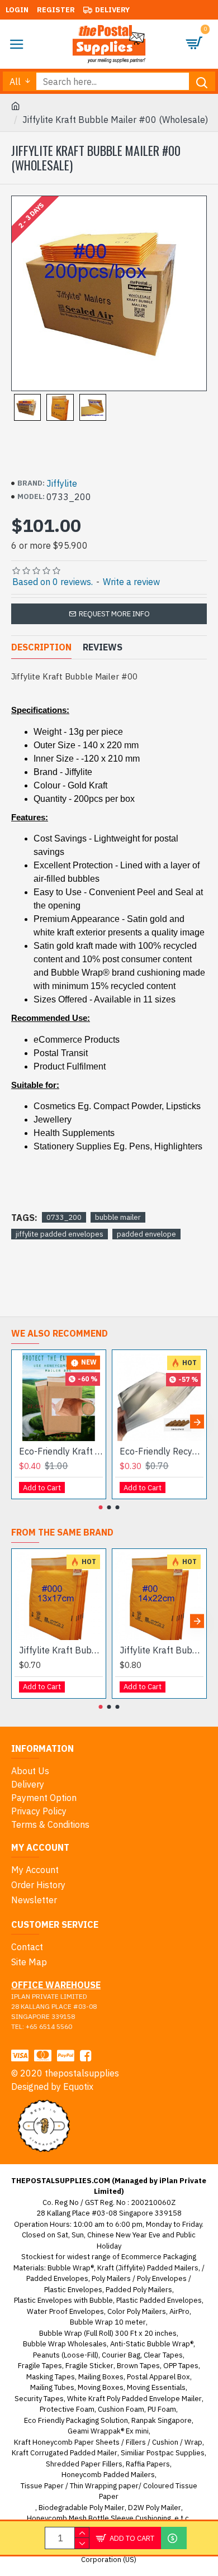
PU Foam (162, 2409)
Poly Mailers (111, 2278)
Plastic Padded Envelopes (159, 2300)
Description (41, 647)
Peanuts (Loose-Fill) (65, 2355)
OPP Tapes (180, 2365)
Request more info (114, 614)
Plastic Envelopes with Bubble (63, 2300)
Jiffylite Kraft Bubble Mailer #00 (161, 1650)
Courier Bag (121, 2355)
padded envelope (146, 1234)
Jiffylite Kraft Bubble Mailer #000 (61, 1650)
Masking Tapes (50, 2377)
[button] (21, 1422)
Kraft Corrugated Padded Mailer (64, 2453)
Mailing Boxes (101, 2377)
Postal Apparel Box (158, 2377)
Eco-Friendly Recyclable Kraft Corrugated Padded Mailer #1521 (161, 1451)
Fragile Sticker (89, 2365)
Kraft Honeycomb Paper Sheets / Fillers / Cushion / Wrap (108, 2442)
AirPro (179, 2311)
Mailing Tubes (52, 2387)
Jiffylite (61, 483)
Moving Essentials (156, 2387)
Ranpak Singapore (161, 2420)
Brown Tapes (138, 2365)
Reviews (102, 647)
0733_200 (64, 1217)
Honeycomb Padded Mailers (108, 2474)
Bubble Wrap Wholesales (65, 2344)
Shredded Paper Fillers (84, 2464)
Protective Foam (67, 2409)
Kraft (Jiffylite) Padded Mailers (147, 2268)
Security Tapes (39, 2398)
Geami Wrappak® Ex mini (108, 2431)
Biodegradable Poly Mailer (82, 2507)
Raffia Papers (148, 2464)
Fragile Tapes (40, 2365)
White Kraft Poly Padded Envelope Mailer (134, 2398)
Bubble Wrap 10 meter (108, 2322)
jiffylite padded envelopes (59, 1234)
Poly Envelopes (162, 2278)
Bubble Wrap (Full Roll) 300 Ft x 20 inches (108, 2333)
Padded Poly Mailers (139, 2289)
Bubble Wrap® (71, 2268)
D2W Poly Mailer (154, 2507)
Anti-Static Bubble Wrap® (151, 2344)
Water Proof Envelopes (65, 2311)
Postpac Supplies (175, 2453)
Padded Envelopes (57, 2278)
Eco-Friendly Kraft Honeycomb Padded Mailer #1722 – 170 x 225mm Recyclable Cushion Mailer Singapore (61, 1451)
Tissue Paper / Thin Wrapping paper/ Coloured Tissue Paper (109, 2491)
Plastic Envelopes (73, 2289)
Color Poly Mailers (136, 2311)
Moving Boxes (101, 2387)
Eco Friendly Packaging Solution (76, 2420)
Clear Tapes (163, 2355)
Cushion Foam (121, 2409)
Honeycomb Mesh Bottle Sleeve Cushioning (99, 2518)
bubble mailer (118, 1217)
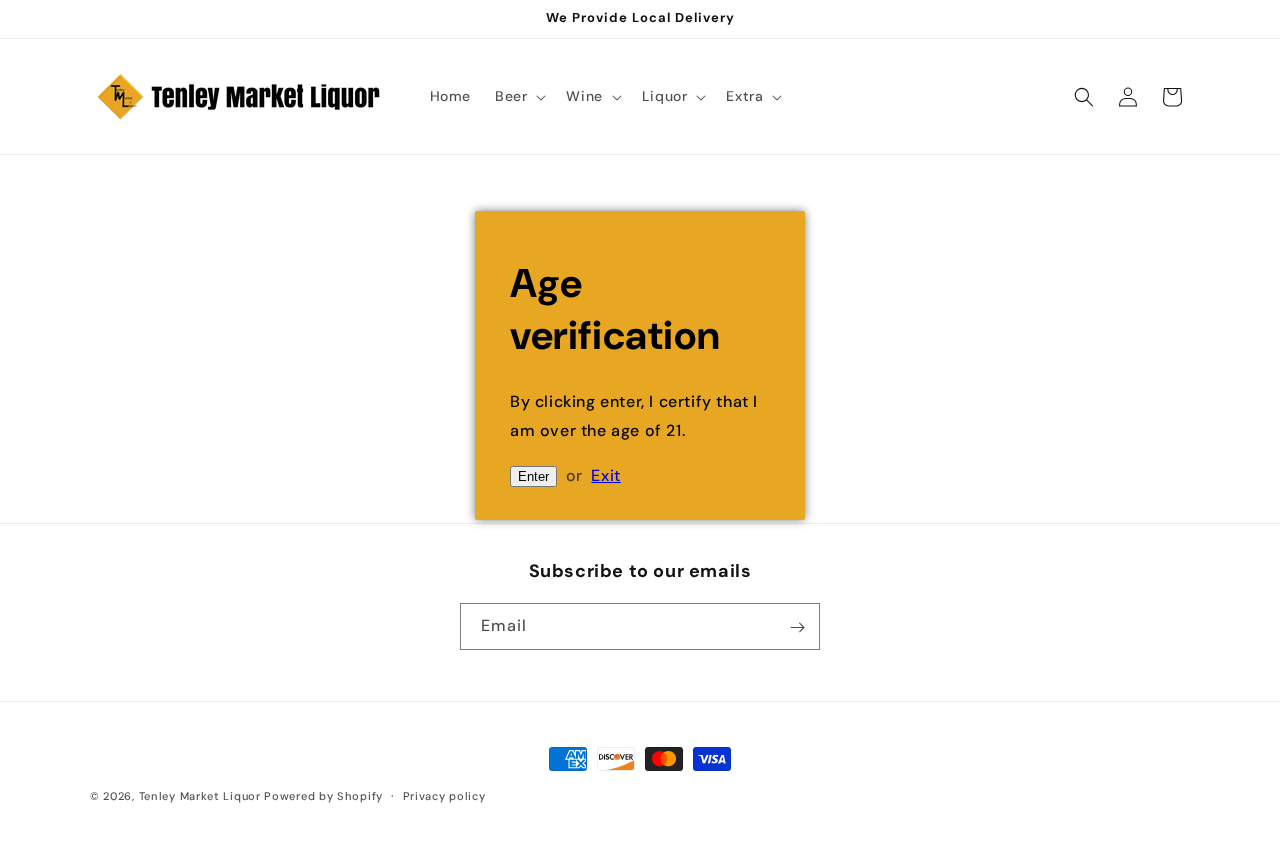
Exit (605, 475)
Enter (533, 476)
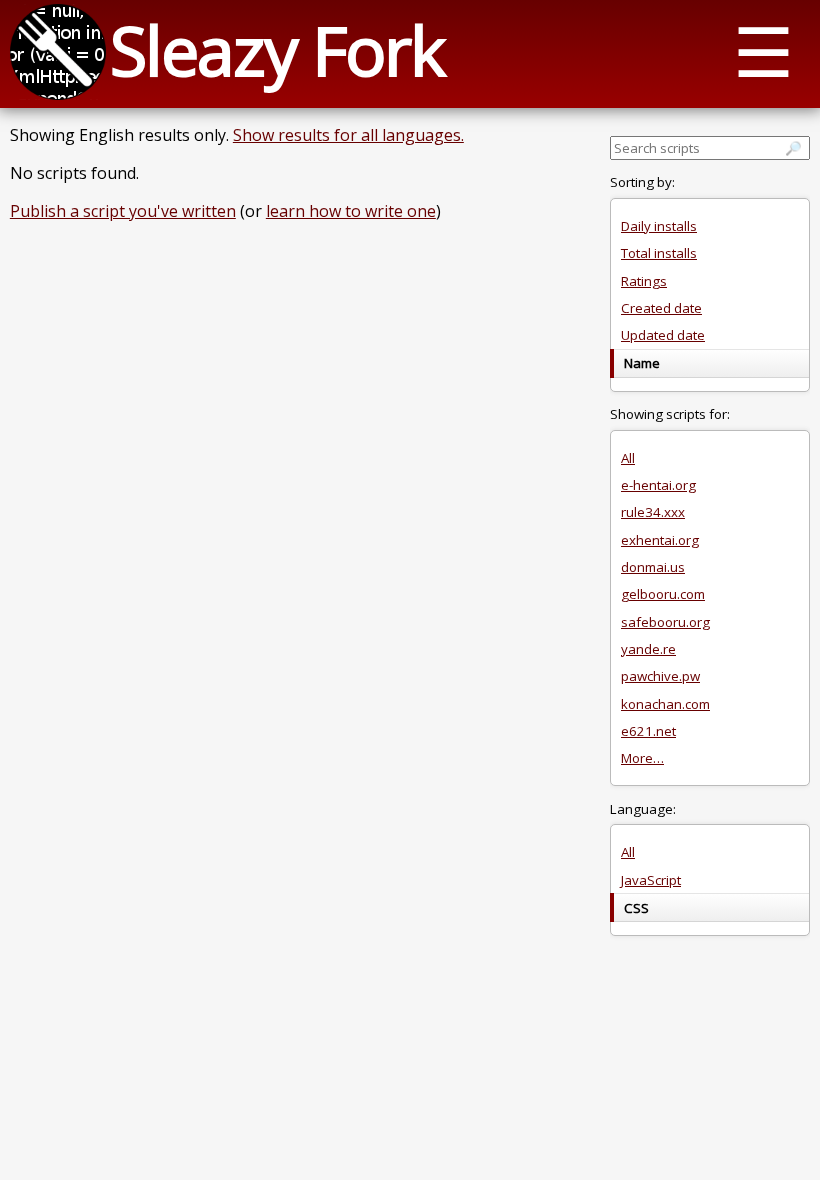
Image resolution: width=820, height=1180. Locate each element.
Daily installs (659, 226)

§ ABOUT THIS EXERCISE
Line by line, transcribe the records exactly, omitting the images.

§ WRITTEN SOLUTION
PU Foam (162, 2409)
Poly Mailers (111, 2278)
Plastic Padded Envelopes (159, 2300)
Description (41, 647)
Peanuts (Loose-Fill) (65, 2355)
OPP Tapes (180, 2365)
Request more info (114, 614)
Plastic Envelopes with Bubble (63, 2300)
Jiffylite Kraft Bubble Mailer #00 (161, 1650)
Courier Bag (121, 2355)
padded envelope (146, 1234)
Jiffylite Kraft Bubble Mailer #000 (61, 1650)
Masking Tapes (50, 2377)
[button] (21, 1422)
Kraft Corrugated Padded Mailer (64, 2453)
Mailing Boxes (101, 2377)
Postal Apparel Box (158, 2377)
Eco-Friendly Recyclable Kraft Corrugated Padded Mailer #1521 (161, 1451)
Fragile Sticker (89, 2365)
Kraft Honeycomb Paper Sheets / Fillers / Cushion / Wrap (108, 2442)
AirPro (179, 2311)
Mailing Tubes (52, 2387)
Jiffylite (61, 483)
Moving Essentials (156, 2387)
Ranpak Singapore (161, 2420)
Brown Tapes (138, 2365)
Reviews (102, 647)
0733_200 (64, 1217)
Honeycomb Padded Mailers (108, 2474)
Bubble Wrap Wholesales (65, 2344)
Shredded Paper Fillers (84, 2464)
Protective Foam (67, 2409)
Kraft (Jiffylite) Padded Mailers (147, 2268)
Security Tapes (39, 2398)
Geami Wrappak® Ex mini (108, 2431)
Biodegradable Poly Mailer (82, 2507)
Raffia Papers (148, 2464)
Fragile Tapes (40, 2365)
White Kraft Poly Padded Envelope Mailer (134, 2398)
Bubble Wrap 10 meter (108, 2322)
jiffylite padded envelopes (59, 1234)
Poly Envelopes (162, 2278)
Bubble Wrap (Full Roll) 300 Ft x 20 inches (108, 2333)
Padded Poly Mailers (139, 2289)
Bubble Wrap® (71, 2268)
D2W Poly Mailer (154, 2507)
Anti-Static Bubble Wrap® (151, 2344)
Water Proof Envelopes (65, 2311)
Postpac Supplies (175, 2453)
Padded Envelopes (57, 2278)
Eco-Friendly Kraft Honeycomb Padded Mailer #1722 – 170 x 225mm Recyclable Cushion Mailer Singapore (61, 1451)
Tissue Paper / Thin Wrapping paper/ Coloured Tissue Paper (109, 2491)
Plastic Envelopes (73, 2289)
Color Poly Mailers (136, 2311)
Moving Boxes (101, 2387)
Eco Friendly Packaging Solution (76, 2420)
Clear Tapes (163, 2355)
Cushion Foam (121, 2409)
Honeycomb Mesh Bottle Sleeve Cushioning (99, 2518)
bubble mailer (118, 1217)
Exit (605, 475)
Enter (533, 476)
Image resolution: width=820, height=1180. Locate each element.
Daily installs (659, 226)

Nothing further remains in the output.